What is the problem?
There are circumstances where duplicate rows are written to the database tables.
So far, I have seen it with actor_data_behaviors, actor_data_proxies, behaviors and proxies.
I am not sure if this will lead to any problems. Perhaps incorrect counting of numbers of proxies?
Steps to reproduce problem
- Download and put it into the ipoid/tmp directory
- If necessary, start up docker in the ipoid directory (e.g. docker compose up -d)

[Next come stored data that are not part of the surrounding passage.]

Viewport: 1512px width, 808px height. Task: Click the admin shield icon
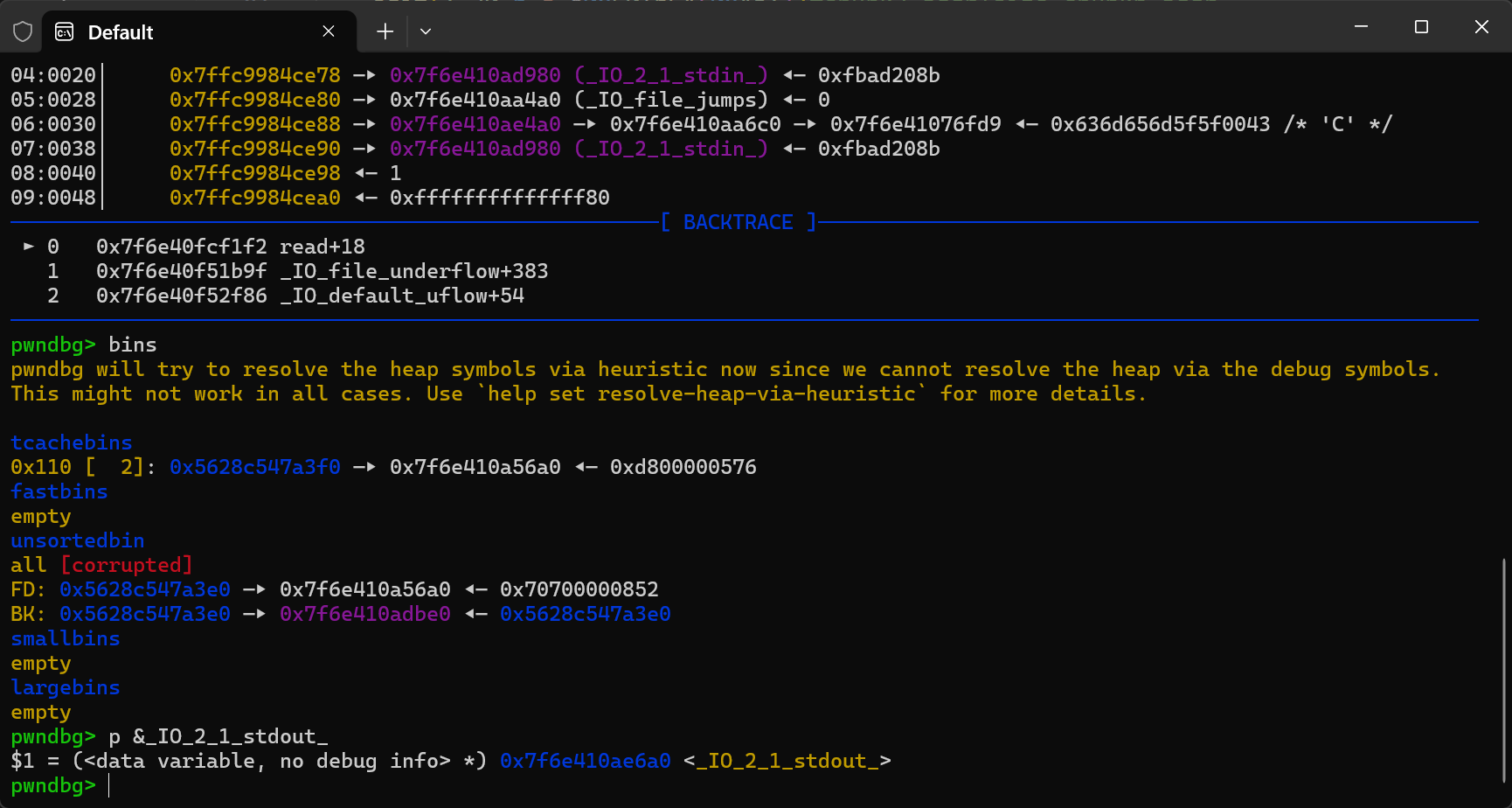pos(23,32)
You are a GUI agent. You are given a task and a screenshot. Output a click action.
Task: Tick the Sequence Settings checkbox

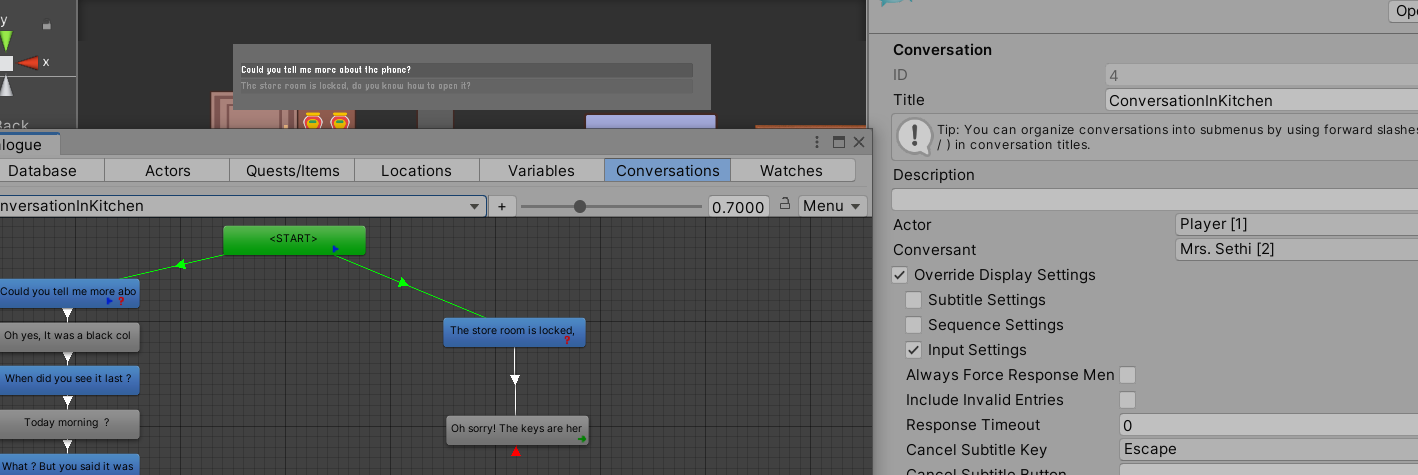point(914,325)
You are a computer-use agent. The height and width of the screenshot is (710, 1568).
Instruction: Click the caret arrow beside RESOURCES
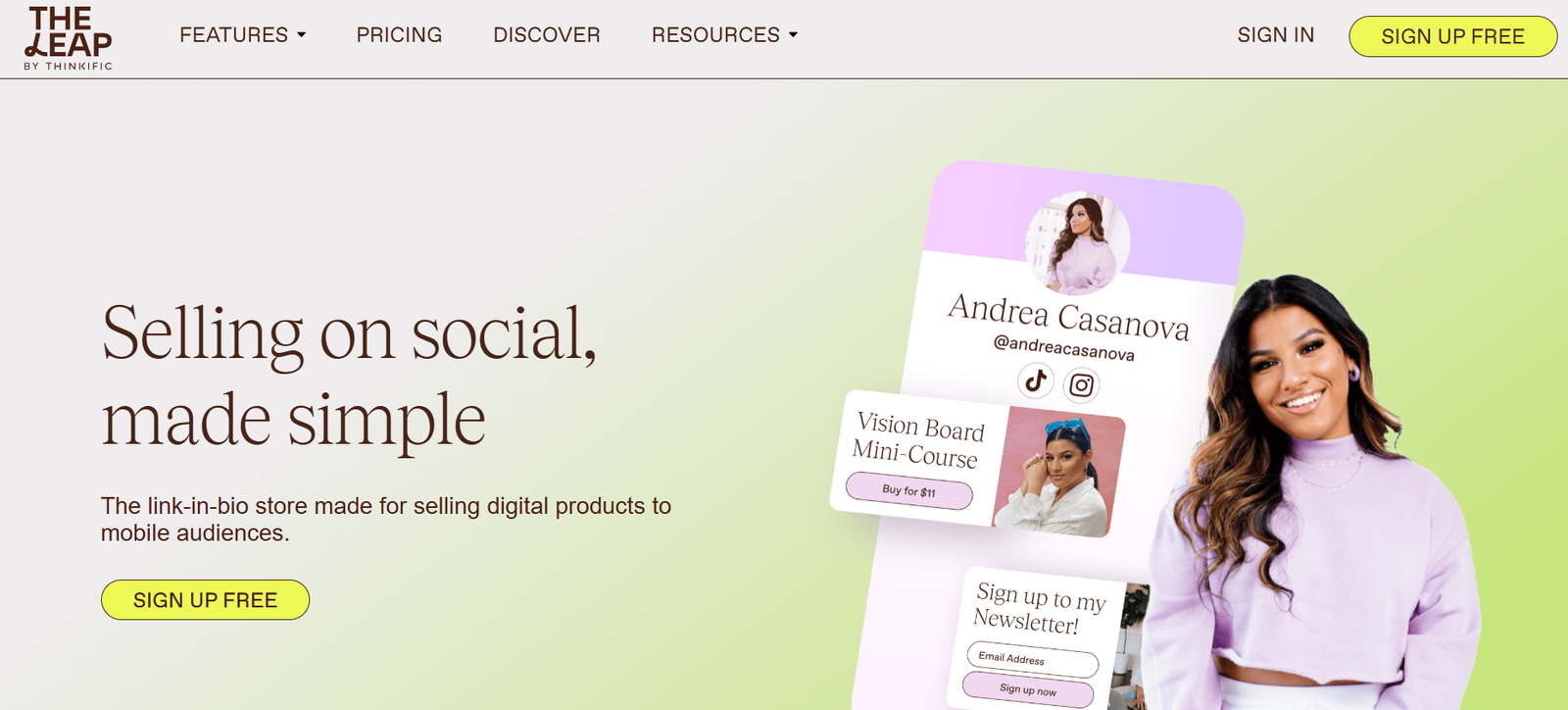click(793, 35)
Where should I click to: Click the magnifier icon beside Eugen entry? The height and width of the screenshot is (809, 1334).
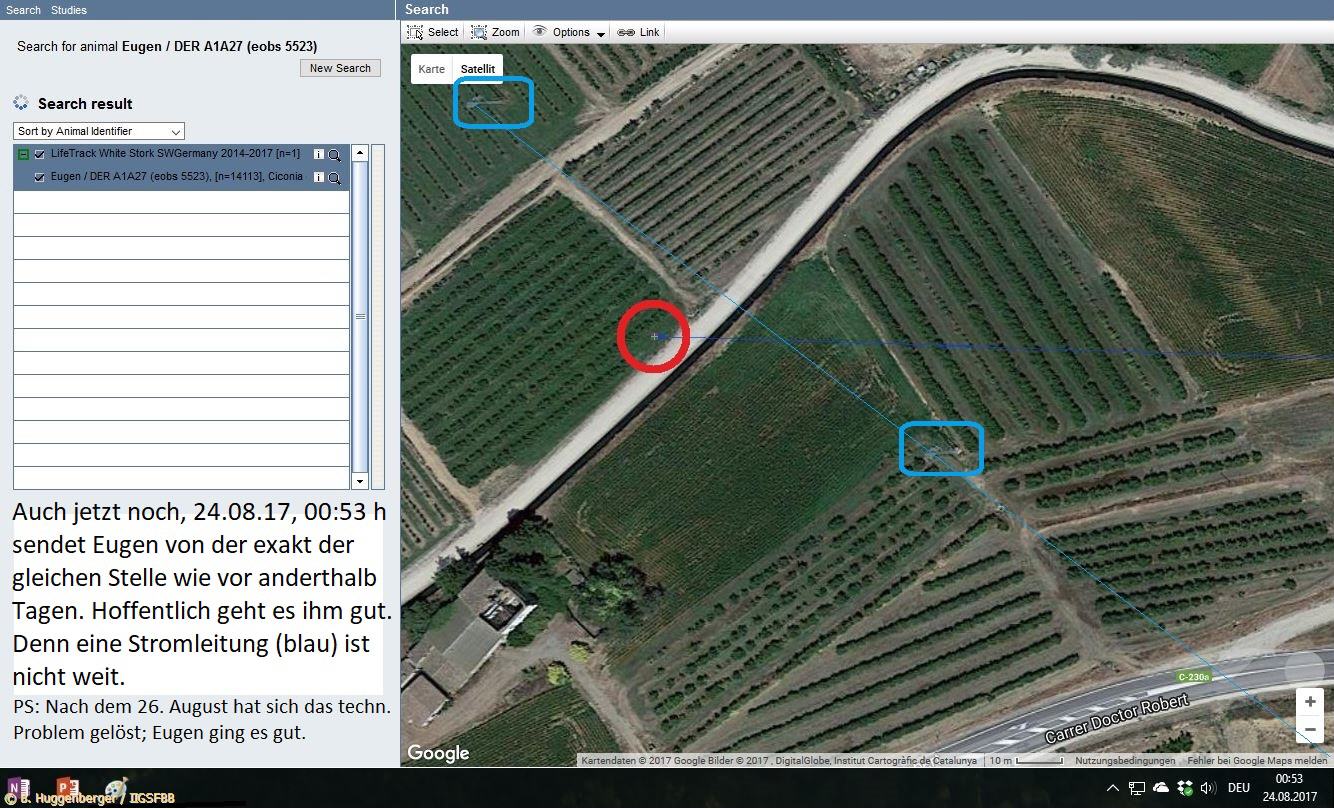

- Initialise the database: docker compose exec web node init-db.js
- Run this command: docker compose exec web node import-data.js ./tmp/duplicate_rows_reprod.json.gz
- Access the database (e.g. docker compose exec db mysql test -u root -p)
- Run the queries:
SELECT * FROM (SELECT *, COUNT(*) AS duplicates FROM actor_data_behaviors GROUP BY actor_data_id,behavior_id) AS foo WHERE duplicates > 1; SELECT * FROM (SELECT *, COUNT(*) AS duplicates FROM actor_data_proxies GROUP BY actor_data_id,proxy_id) AS foo WHERE duplicates > 1; SELECT * FROM (SELECT *, COUNT(*) AS duplicates FROM behaviors GROUP BY behavior) AS foo WHERE duplicates > 1; SELECT * FROM (SELECT *, COUNT(*) AS duplicates FROM proxies GROUP BY proxy) AS foo WHERE duplicates > 1;
Expected behavior: No results should be returned
Observed behavior: Output like:
+---------------+-------------+------------+ | actor_data_id | behavior_id | duplicates | +---------------+-------------+------------+ | 52 | 2 | 2 | | 53 | 2 | 2 | | 106 | 14 | 2 | | 107 | 10 | 2 | | 107 | 14 | 2 | +---------------+-------------+------------+ 5 rows in set (0.001 sec) +---------------+----------+------------+ | actor_data_id | proxy_id | duplicates | +---------------+----------+------------+ | 54 | 3 | 2 | | 54 | 7 | 5 | | 108 | 3 | 2 | | 108 | 14 | 5 | +---------------+----------+------------+ 4 rows in set (0.000 sec) +------+----------+------------+ | pkid | behavior | duplicates | +------+----------+------------+ | 2 | NULL | 2 | +------+----------+------------+ 1 row in set (0.000 sec) +------+-------+------------+ | pkid | proxy | duplicates | +------+-------+------------+ | 1 | NULL | 6 | +------+-------+------------+ 1 row in set (0.000 sec)
Environment
ipoid commit 8cb472e49f7b8297940a808a004a66a81ebbfaf4